(Beginning of Data for review)
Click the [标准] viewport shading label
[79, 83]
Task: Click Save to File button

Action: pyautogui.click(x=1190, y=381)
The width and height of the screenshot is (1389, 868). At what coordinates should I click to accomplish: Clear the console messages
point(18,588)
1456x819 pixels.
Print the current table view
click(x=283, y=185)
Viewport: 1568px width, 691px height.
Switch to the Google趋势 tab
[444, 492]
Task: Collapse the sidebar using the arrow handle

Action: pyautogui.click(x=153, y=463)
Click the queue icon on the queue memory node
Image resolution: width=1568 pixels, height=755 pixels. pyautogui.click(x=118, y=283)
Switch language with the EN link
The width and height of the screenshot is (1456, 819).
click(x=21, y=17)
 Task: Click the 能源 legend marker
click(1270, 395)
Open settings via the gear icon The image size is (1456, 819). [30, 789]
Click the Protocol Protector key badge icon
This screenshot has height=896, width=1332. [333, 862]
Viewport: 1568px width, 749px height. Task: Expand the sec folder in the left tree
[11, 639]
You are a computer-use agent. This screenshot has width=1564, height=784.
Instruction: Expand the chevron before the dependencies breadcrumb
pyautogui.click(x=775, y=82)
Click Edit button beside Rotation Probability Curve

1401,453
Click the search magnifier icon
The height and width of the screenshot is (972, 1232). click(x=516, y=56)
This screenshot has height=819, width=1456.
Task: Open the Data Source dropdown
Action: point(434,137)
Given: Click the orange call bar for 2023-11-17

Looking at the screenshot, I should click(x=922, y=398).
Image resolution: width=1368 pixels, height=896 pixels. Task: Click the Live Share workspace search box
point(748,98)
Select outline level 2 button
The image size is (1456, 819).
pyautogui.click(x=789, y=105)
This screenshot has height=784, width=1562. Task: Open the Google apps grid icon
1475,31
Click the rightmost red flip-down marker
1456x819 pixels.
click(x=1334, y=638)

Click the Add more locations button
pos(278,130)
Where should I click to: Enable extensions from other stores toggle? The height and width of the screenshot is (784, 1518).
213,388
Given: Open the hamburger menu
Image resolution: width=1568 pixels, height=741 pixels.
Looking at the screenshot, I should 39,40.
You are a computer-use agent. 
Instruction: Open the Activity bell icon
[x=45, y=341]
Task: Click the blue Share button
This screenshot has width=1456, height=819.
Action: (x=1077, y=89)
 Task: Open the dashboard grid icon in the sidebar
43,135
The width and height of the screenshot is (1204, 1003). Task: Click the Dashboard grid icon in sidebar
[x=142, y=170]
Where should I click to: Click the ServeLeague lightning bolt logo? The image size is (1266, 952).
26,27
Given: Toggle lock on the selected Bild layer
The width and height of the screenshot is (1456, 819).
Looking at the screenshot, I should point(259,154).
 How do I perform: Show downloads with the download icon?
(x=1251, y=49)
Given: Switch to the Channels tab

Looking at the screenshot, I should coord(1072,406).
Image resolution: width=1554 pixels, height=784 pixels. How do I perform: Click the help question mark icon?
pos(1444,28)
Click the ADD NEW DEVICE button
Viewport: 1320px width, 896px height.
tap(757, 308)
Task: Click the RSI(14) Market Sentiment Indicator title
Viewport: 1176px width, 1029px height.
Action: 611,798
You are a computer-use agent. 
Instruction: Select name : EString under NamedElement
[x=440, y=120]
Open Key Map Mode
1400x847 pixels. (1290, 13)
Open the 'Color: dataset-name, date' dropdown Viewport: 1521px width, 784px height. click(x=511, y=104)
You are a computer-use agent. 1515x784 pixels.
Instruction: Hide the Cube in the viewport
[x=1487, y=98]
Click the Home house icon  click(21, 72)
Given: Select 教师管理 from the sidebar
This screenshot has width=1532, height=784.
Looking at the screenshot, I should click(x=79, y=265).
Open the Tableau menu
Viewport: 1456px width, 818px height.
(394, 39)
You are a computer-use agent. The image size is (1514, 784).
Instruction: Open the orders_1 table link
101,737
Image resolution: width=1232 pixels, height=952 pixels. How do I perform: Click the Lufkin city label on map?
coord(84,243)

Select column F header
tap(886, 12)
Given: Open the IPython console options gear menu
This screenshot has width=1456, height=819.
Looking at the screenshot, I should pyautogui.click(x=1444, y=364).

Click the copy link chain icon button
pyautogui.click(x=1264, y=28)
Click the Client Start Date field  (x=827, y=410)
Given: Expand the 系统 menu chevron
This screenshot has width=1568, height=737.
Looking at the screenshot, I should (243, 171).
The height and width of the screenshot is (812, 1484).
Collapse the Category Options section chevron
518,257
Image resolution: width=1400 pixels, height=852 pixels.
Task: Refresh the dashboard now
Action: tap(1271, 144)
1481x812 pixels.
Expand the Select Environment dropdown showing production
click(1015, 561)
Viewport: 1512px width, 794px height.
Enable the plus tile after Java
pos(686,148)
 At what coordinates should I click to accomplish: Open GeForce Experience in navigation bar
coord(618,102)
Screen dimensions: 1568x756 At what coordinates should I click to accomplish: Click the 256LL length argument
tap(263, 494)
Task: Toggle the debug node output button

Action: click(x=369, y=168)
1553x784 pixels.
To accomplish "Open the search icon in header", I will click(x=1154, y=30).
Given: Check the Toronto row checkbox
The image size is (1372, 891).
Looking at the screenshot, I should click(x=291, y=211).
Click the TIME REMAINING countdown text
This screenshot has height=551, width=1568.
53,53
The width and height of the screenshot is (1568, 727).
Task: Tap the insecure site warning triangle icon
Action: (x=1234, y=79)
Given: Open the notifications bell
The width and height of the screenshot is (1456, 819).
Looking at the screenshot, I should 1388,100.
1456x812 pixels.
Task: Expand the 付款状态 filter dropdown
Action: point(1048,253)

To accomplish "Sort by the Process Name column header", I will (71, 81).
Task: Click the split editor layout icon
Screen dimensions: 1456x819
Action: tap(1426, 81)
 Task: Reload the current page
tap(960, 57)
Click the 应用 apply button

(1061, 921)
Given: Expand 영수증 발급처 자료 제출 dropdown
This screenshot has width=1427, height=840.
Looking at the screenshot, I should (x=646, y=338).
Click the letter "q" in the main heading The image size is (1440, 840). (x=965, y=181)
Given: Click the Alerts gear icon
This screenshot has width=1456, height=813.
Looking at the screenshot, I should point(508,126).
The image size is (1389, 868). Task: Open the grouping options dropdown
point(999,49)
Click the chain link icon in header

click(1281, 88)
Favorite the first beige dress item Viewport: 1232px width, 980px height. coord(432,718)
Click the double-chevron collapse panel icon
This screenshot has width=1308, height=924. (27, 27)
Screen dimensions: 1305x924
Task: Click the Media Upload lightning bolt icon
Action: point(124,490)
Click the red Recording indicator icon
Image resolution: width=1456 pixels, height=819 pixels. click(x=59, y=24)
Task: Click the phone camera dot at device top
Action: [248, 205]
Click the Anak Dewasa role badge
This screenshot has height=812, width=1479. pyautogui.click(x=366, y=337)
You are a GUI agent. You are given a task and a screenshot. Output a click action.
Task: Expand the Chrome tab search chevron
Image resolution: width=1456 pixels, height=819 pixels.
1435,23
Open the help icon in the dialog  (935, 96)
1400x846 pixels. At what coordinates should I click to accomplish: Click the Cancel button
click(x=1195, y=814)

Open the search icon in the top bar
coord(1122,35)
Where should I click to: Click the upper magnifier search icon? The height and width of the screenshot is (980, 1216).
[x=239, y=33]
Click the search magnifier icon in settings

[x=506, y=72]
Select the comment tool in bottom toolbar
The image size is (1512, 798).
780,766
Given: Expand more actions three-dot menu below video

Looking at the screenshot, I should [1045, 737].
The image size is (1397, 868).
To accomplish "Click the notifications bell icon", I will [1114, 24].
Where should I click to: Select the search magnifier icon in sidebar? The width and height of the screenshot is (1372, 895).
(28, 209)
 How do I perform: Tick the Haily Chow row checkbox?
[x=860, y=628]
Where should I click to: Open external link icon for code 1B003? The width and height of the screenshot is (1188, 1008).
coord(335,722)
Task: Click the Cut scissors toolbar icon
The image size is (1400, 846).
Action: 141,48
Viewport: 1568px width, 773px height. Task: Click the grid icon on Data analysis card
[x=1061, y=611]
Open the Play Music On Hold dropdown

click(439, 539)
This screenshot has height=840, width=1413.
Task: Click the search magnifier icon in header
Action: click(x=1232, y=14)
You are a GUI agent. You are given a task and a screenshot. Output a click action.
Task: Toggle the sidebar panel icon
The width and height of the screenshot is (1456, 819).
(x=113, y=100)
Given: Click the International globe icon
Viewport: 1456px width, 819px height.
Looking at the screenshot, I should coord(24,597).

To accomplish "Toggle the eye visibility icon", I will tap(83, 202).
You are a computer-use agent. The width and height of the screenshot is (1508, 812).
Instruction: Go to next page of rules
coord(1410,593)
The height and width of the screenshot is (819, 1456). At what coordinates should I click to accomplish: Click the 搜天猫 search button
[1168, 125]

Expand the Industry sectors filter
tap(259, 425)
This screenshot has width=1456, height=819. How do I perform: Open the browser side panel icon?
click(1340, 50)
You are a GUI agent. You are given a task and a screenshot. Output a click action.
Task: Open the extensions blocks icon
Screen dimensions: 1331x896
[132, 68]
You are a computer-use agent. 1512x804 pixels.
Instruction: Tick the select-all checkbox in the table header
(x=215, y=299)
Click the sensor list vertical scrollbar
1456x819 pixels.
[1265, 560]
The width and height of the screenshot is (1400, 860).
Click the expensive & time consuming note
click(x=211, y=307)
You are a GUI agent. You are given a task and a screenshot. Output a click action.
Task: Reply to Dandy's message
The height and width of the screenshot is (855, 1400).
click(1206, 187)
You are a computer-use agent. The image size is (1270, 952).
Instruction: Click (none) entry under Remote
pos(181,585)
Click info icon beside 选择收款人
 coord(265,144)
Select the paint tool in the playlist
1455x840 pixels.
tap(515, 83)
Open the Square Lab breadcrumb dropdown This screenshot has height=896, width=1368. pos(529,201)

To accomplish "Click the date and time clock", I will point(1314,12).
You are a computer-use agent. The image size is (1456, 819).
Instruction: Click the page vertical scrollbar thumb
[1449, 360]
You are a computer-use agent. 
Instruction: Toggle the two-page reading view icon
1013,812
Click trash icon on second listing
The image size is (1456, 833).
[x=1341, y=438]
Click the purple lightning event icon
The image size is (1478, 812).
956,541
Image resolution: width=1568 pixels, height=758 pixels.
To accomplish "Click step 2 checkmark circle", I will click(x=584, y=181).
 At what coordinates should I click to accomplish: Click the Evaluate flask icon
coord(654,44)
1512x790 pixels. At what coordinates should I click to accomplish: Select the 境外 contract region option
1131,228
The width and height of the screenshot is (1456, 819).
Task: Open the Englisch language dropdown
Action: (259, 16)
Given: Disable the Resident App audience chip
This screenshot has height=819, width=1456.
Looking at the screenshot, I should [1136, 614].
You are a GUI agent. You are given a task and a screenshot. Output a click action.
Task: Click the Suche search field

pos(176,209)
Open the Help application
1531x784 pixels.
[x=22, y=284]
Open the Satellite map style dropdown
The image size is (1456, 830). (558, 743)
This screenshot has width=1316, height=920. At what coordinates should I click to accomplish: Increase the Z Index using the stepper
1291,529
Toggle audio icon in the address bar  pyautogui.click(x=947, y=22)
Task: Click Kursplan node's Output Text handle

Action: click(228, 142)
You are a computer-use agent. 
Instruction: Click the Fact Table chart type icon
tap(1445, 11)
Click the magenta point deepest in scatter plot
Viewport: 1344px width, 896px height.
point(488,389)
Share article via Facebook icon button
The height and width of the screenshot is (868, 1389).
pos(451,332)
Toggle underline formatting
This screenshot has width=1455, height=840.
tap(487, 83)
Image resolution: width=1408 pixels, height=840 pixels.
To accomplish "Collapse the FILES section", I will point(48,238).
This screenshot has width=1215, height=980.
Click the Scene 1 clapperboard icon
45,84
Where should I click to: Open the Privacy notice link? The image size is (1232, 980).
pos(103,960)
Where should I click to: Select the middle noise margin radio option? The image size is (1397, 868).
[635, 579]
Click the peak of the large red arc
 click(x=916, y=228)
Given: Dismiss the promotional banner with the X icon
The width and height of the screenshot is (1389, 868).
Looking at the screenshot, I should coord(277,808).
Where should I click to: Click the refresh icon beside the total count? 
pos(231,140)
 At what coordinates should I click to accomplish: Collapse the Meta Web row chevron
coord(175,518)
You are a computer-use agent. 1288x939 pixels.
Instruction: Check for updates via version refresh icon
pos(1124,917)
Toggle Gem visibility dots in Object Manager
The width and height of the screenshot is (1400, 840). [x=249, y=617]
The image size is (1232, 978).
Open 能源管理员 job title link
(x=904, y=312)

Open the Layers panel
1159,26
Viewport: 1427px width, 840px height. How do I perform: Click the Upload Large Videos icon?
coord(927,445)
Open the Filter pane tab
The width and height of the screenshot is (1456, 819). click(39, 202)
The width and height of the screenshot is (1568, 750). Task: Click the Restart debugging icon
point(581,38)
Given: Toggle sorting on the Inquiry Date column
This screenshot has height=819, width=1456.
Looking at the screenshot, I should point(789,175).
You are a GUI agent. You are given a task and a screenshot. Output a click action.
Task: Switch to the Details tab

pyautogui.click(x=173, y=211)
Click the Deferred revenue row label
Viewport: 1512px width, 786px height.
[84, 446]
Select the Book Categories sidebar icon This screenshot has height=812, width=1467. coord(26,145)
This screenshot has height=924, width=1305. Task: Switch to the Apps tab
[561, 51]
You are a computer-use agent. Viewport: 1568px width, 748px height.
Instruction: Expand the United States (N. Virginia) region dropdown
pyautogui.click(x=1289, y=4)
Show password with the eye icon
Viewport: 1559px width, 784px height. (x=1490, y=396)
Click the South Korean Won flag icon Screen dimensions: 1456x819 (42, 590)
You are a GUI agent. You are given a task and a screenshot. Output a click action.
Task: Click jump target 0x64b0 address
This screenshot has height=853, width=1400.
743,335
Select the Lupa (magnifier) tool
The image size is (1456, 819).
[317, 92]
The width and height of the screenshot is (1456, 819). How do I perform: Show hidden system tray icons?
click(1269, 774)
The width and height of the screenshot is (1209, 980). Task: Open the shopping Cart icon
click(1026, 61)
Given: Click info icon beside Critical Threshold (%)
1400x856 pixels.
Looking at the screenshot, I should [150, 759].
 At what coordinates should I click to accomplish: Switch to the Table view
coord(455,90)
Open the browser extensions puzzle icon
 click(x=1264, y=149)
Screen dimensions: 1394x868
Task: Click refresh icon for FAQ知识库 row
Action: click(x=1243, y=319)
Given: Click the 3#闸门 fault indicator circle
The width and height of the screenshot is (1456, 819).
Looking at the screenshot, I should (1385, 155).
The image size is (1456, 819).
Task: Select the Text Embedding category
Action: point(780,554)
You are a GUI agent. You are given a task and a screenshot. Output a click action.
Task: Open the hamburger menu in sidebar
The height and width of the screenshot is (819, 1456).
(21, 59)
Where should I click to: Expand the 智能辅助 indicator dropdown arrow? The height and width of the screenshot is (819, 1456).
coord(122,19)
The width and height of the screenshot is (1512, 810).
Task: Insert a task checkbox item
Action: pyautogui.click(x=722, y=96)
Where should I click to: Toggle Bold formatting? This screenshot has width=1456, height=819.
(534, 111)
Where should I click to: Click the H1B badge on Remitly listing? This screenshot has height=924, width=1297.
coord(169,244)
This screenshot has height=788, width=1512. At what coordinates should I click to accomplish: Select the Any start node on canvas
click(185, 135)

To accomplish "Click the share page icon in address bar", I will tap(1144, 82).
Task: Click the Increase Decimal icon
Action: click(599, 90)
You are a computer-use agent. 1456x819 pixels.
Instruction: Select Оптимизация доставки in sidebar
(End of Data for review)
Problem
If a line in the entries above has the word "notifications", copy it.

Reply
Given: Open the notifications bell
To accomplish "Click the notifications bell icon", I will [1114, 24].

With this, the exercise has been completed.